ACTIVITY -> Leaving the pictures aside, repeat the entries exactly.

[Records from a collection]
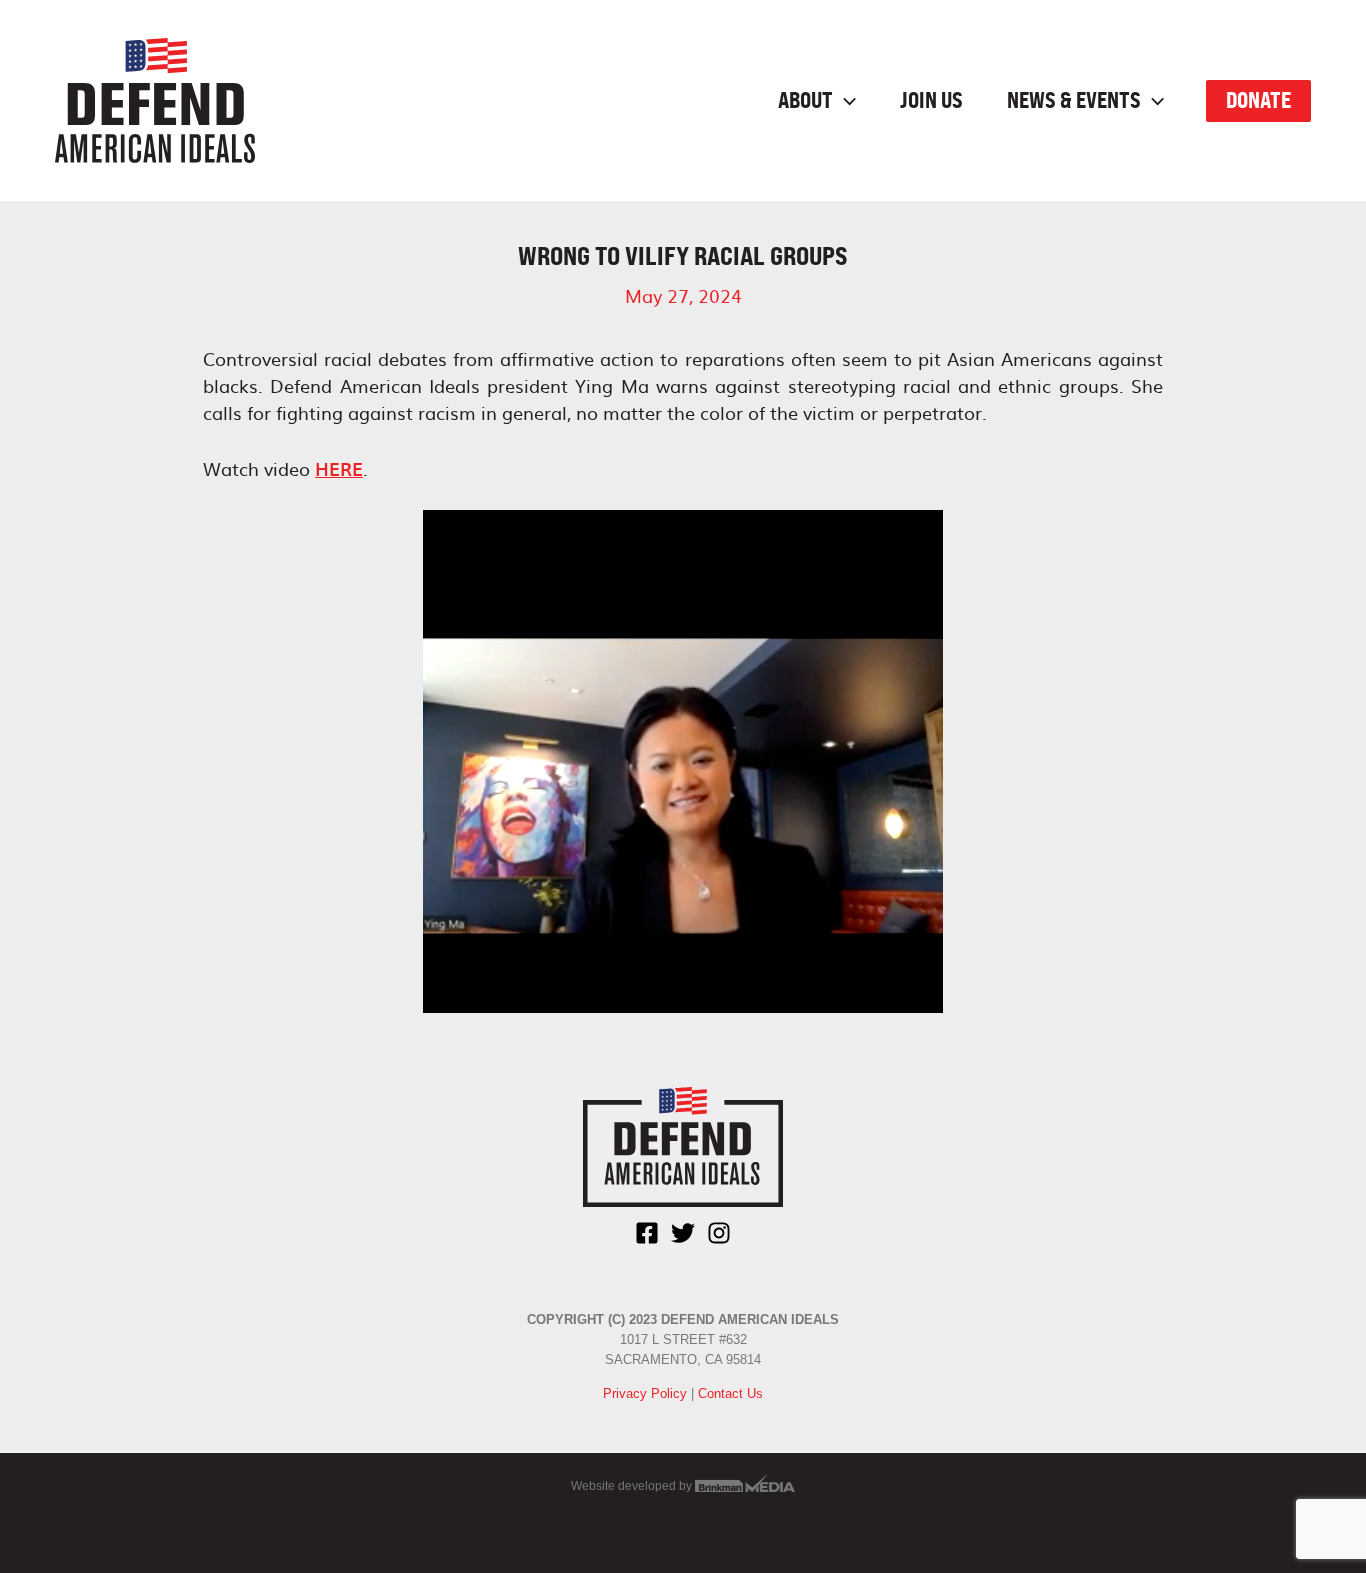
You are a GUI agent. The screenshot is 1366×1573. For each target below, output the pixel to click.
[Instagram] (719, 1233)
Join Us (931, 100)
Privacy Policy (645, 1393)
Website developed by (633, 1486)
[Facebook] (647, 1233)
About (805, 100)
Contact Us (730, 1393)
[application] (844, 101)
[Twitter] (683, 1233)
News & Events (1074, 100)
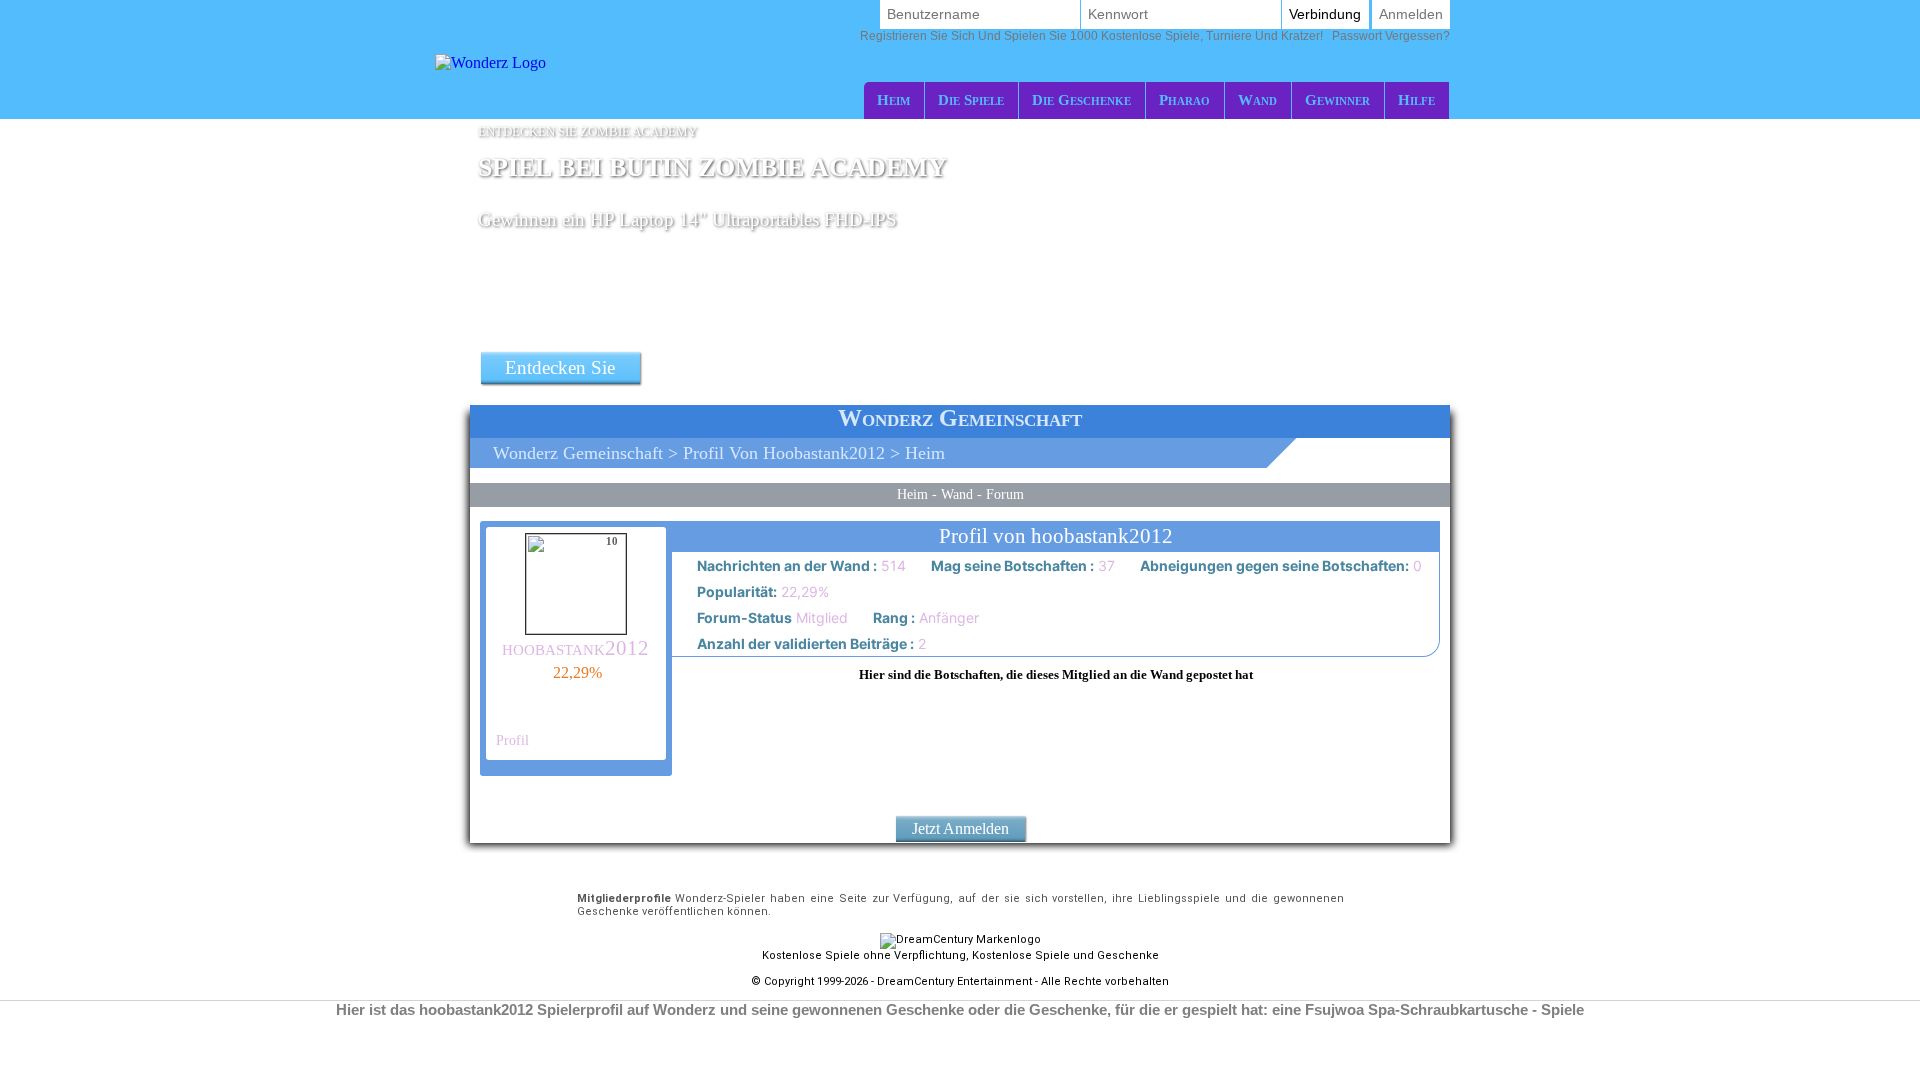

SOLUTION ->
You are a GUI agent. The screenshot is 1366×1573. For each target below, output the pixel to click.
[Instagram] (719, 1233)
Join Us (931, 100)
Privacy Policy (645, 1393)
Website developed by (633, 1486)
[Facebook] (647, 1233)
About (805, 100)
Contact Us (730, 1393)
[application] (844, 101)
[Twitter] (683, 1233)
News & Events (1074, 100)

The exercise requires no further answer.